== WHAT YOU SHOULD DO ==
Set down exactly the stretch of lines below that opens at the line containing "Click the Chrome icon on taskbar" and continues through the last line of the entries, and nothing else.

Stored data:
○ ○ ○ ○

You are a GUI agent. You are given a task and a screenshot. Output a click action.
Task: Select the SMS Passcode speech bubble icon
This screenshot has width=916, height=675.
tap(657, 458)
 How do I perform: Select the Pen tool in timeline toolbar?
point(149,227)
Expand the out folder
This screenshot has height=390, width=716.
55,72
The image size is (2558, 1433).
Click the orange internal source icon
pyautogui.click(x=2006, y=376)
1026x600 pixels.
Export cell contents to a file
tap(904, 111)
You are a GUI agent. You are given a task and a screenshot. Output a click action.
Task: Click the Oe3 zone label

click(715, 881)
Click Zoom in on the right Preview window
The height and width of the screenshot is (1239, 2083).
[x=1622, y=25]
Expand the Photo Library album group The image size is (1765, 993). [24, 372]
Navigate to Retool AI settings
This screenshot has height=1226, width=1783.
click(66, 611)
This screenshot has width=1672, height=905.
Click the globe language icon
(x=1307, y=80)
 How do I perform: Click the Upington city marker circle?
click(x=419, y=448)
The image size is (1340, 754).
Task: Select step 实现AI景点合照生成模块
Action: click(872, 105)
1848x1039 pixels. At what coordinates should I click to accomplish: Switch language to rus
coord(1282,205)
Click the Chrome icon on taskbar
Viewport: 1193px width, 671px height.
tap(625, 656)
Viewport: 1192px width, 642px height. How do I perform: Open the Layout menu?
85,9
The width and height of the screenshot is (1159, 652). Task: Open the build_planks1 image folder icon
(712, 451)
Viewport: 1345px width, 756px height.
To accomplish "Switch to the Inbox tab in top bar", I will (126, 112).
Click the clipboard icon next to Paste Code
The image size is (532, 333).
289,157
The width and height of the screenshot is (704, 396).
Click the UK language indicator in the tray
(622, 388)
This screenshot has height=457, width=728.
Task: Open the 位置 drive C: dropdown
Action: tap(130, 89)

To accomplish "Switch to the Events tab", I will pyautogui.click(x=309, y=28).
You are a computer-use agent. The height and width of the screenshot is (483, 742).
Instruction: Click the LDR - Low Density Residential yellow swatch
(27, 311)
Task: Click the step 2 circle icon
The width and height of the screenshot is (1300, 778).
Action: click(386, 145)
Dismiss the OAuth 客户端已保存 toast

○ ○ ○ ○

== RESPONSE TO THIS TASK ==
Click the Chrome icon on taskbar
Viewport: 1193px width, 671px height.
tap(625, 656)
Viewport: 1192px width, 642px height. How do I perform: Open the Layout menu?
85,9
The width and height of the screenshot is (1159, 652). Task: Open the build_planks1 image folder icon
(712, 451)
Viewport: 1345px width, 756px height.
To accomplish "Switch to the Inbox tab in top bar", I will (126, 112).
Click the clipboard icon next to Paste Code
The image size is (532, 333).
289,157
The width and height of the screenshot is (704, 396).
Click the UK language indicator in the tray
(622, 388)
This screenshot has height=457, width=728.
Task: Open the 位置 drive C: dropdown
Action: tap(130, 89)

To accomplish "Switch to the Events tab", I will pyautogui.click(x=309, y=28).
You are a computer-use agent. The height and width of the screenshot is (483, 742).
Instruction: Click the LDR - Low Density Residential yellow swatch
(27, 311)
Task: Click the step 2 circle icon
The width and height of the screenshot is (1300, 778).
Action: click(386, 145)
Dismiss the OAuth 客户端已保存 toast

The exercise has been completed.